Reading is Fundamental

  • Graham Roumieu: Me Write Book: It Bigfoot Memoir

    Graham Roumieu: Me Write Book: It Bigfoot Memoir
    Pure, naked, hairy genius. By turns hysterically funny and surprisingly sad, this episodic autobiography of everyone's favorite cryptohominid is accompanied by moving and frequently distressing drawings (Bigfoot attempting a creepy Tom Cruise smile is one of my favorites), as well as first-person recollections of his struggles with fame, his search for his father, and his time on the Japanese sumo circuit. This is beyond highly recommended. (Special thanks to FADKOG for making this a part of my life.)

  • Michael Gates Gill: How Starbucks Saved My Life: A Son of Privilege Learns to Live Like Everyone Else

    Michael Gates Gill: How Starbucks Saved My Life: A Son of Privilege Learns to Live Like Everyone Else
    A mom at my girls' preschool lent me this book, and I have to say that 80pgs in... I'm hating this guy like there's no tomorrow. "Oh, I had a bigtime advertising job that I lucked into because of my Yalie connections and kept for years because of the old boys club atmosphere and I was a complete racist and sexist snob the entire time I was doing it but when agencies started getting lean and mean they realized I was completely redundant so they canned my ass - the nerve! - and then I reacted by cheating on my wife and having a baby (despite the fact that I completely ignored my other 3 kids while they were kids) with my mistress, who then decided she couldn't stand me and left (not long after my wife kicked me out)... so I ended up so desperate and alone that I took a job at Starbucks, where I was the only white employee and I learned: hey, I don't have to be scared of minorities and dismissive of people who aren't privy to the country club lifestyle. And now I'm all sensitive and shit." Fucking jackass. P.S. He may have made his living for decades as a copywriter, but given the hack quality of his writing here... I'm stunned he lasted as long as he did.
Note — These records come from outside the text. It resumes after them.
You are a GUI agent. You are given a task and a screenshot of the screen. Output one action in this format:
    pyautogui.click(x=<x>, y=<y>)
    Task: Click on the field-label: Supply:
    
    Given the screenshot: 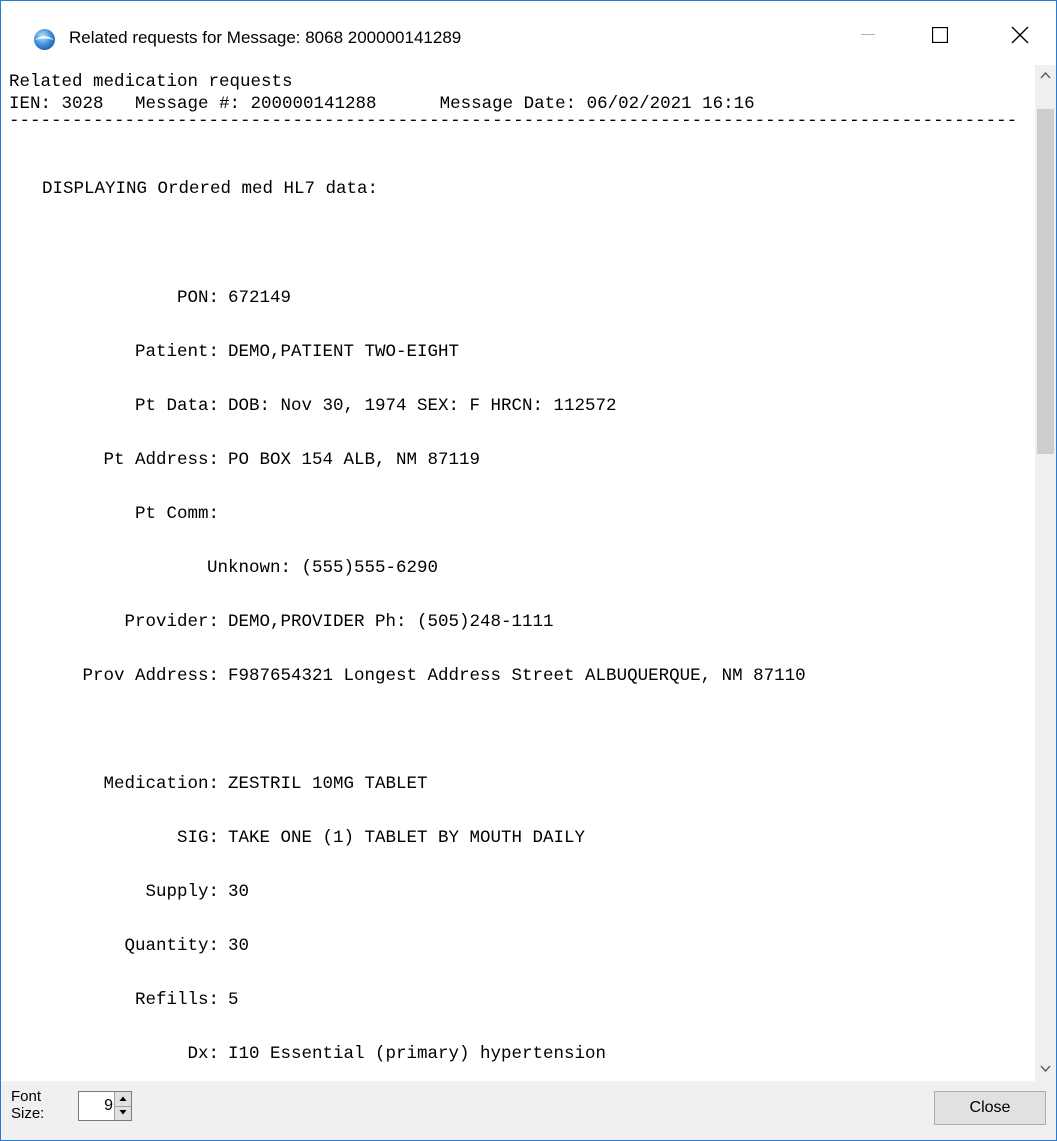 What is the action you would take?
    pyautogui.click(x=182, y=892)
  • Mo Hayder: The Devil of Nanking

    Mo Hayder: The Devil of Nanking
    In 1937, Japanese soldiers invaded the Chinese city of Nanking and proceeded to unleash a host of atrocities that claimed more than 300,000 civilian lives. This true, historical event forms the backdrop for this fascinating and frequently disturbing novel. Switching back and forth between a diary describing the events of 1937 with the story of an unbalanced British woman trying to uncover the truth of Nanking in modern-day Toyko, Hayder keeps you riveted and repulsed and completely unable to put the book down. (As is true of all Hayder books: NOT for the faint of heart.)

  • Suzanne Finnamore: Split: A Memoir of Divorce

    Suzanne Finnamore: Split: A Memoir of Divorce
    Wow. Just... wow. In the opening chapter of Split - Finnamore's third memoir - her husband comes home, changes his shirt, throws back a couple of martinis, then announces that he wants a divorce. What follows is her dissection of life after the apocalypse: each brief chapter renders in beautiful, razor-cut detail a snapshot of this new, unwanted life, presented in unflinching detail and with a profoundly dark and bitter sense of humor that leaves me cackling far more often than is probably appropriate or healthy. Finnamore's debut "Otherwise Engaged" was one of the best books I've read in years, and "Split" - incredibly - lives up to that standard. I repeat, with all due force and persuasive intent: wow.

  • Iain Banks: Complicity

    Iain Banks: Complicity
    Banks does some interesting things in this novel, where he parallels the journeys, misdeeds and misadventures of a muckracking Scottish investigative journalist with those of a brutal serial killer, whose chosen victims seem to mirror those targeted in diatribes by the journalist in question. Are killer and journalist one and the same? The title of the novel is key, as Banks makes it clear that by virtue of both the great and terrible things we do in life, we are all complicit and responsible for the events that result, ripple outward and fall away across the years. Ultimately, I think I'm appreciating this more as a conceptual exercise than enjoying it as a novel, but still: that's something.